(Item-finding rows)

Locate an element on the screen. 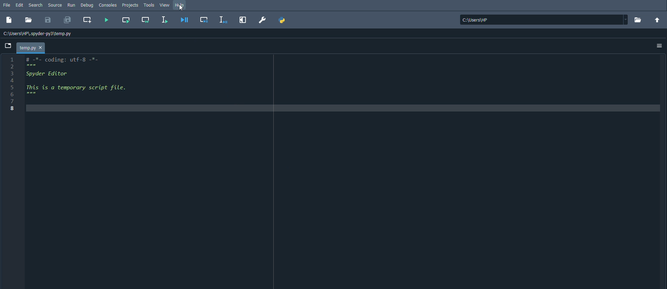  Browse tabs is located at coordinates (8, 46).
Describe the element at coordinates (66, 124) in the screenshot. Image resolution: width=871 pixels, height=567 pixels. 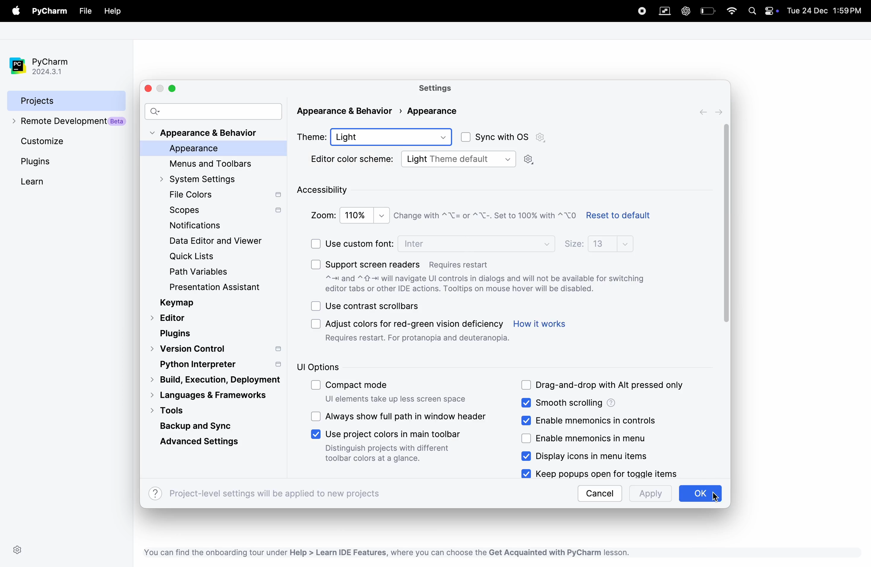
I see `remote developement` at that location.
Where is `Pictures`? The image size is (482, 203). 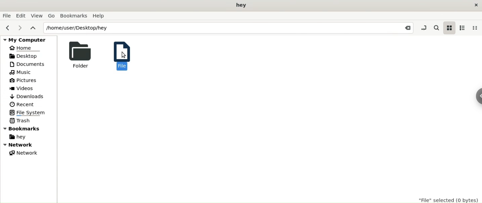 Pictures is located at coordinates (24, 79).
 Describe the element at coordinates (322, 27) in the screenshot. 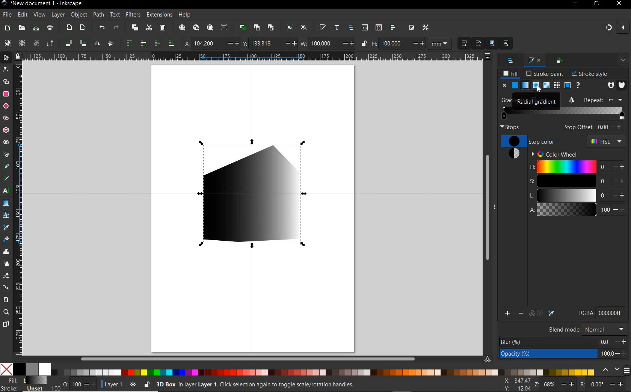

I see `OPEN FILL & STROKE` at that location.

# What needs to be done
Copy out the stretch of rows from the line containing "Describe the element at coordinates (322, 27)" through the end of the rows, word for word and including both ends. Omit the pictures.

# Written answer
 Describe the element at coordinates (322, 27) in the screenshot. 

I see `OPEN FILL & STROKE` at that location.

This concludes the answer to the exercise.